PAGE TEXT>
- Education: Institut supérieur international du parfum, de la cosmétique et de l'aromatique alimentaire
- Occupation: Perfumer
- Employer: Cartier

= Mathilde Laurent =

French perfumer

Mathilde Laurent is a French perfumer. After studying perfumery at ISIPCA in Versailles, Laurent began her career as an apprentice to Jean-Paul Guerlain. She went on to work at Guerlain for 11 years. Since 2006, she has been the in-house perfumer for Cartier, creating perfumes like Baiser Volé.

==Early life==
Born to a family of artists, Laurent grew up in the Montparnasse neighborhood of Paris, near the railroad tracks. She earned a degree (DEUG) in chemistry and physics, then attended the Institut supérieur international du parfum, de la cosmétique et de l'aromatique alimentaire (ISIPCA) in Versailles, encouraged by a family friend who'd heard about the school on the news and immediately thought of Laurent's habit of "encountering the world nose first, whether to describe a plate of food or the atmosphere of a new house".

==Career==
===Guerlain===
At a school event, Laurent approached Jean-Paul Guerlain, then the head perfumer of the Guerlain family succession of perfumers, and asked him for an internship. Guerlain replied, "Why not?" and so Laurent began her career in the early 1990s working alongside Guerlain. After her three-month internship, she was offered a permanent position at the house, and ultimately stayed with the company for the next 11 years. Her perfumes for Guerlain include Herba Fresca, inspired by early mornings walking barefoot in her grandfather's garden.

DATASET SECTION>
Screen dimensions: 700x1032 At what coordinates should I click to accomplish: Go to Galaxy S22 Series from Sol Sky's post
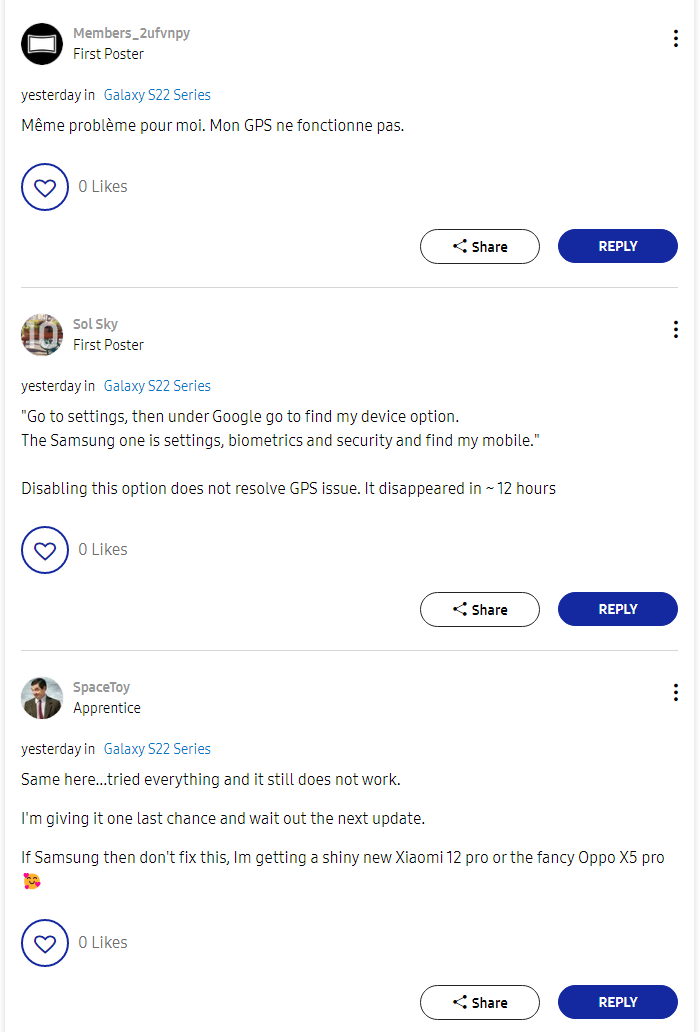tap(157, 386)
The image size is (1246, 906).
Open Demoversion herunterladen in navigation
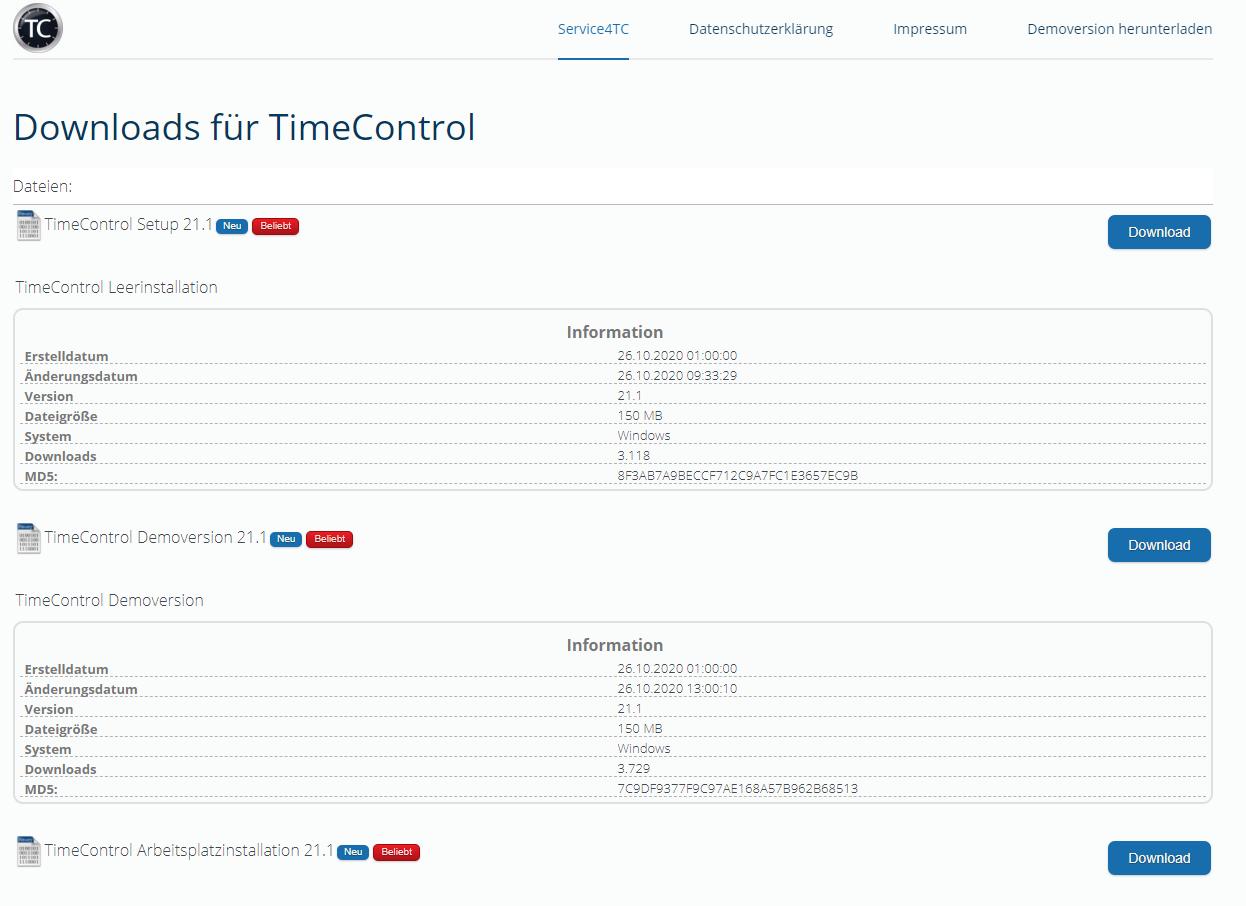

WORK INSTRUCTION 1>
Quote the Mathilde Laurent article between "Mathilde Laurent is" and "like Baiser Volé.", inclusive.
WORK INSTRUCTION 2>
Using the Mathilde Laurent article, explain in one to three sentences why Laurent enrolled at ISIPCA in Versailles.
WORK INSTRUCTION 3>
Continue the Mathilde Laurent article from its last sentence.

WRITTEN REPLY 1>
Mathilde Laurent is a French perfumer. After studying perfumery at ISIPCA in Versailles, Laurent began her career as an apprentice to Jean-Paul Guerlain. She went on to work at Guerlain for 11 years. Since 2006, she has been the in-house perfumer for Cartier, creating perfumes like Baiser Volé.

WRITTEN REPLY 2>
A family friend heard about the school on the news and encouraged her to attend. The school immediately made the friend think of Laurent's habit of "encountering the world nose first, whether to describe a plate of food or the atmosphere of a new house."

WRITTEN REPLY 3>
===Cartier===
Laurent joined Cartier in 2005.

In 2006, Laurent created Cartier's fragrance Baiser Voler, and launched L'Heure vertueuse in 2012.

In her 2015 Cartier work L'Heure perdue, Laurent used exclusively lab-created molecules, seeking to "shatter the idea that the result had to be hard, abstract, aggressive." Writing in Le Monde, Claire Dhouailly described the creation as just the opposite of this stereotype of synthetic ingredients, a fragrance that instead felt "soft, caressing, almost maternal."

In 2016, she created Cartier L'Envol, the scent used in the 2017 installation "OSNI 1- Le Nuage Parfumé" ("Unidentified Fragrant Object 1- the Perfumed Cloud") at Foire Internationale d’Art Contemporain (FIAC).

Also in 2016, Laurent launched a line of oud fragrances for Cartier called Les Heures voyageuses. The collection has six fragrances, including Oud & Santal, Oud & Musc, Oud & Oud, and Oud Radieux.

=== Other activities ===
With Jean-Claude Ellena and Sylvaine Delacourte, Laurent is one of 16 perfumery experts who oversee the Grand Musée du Parfum in Paris.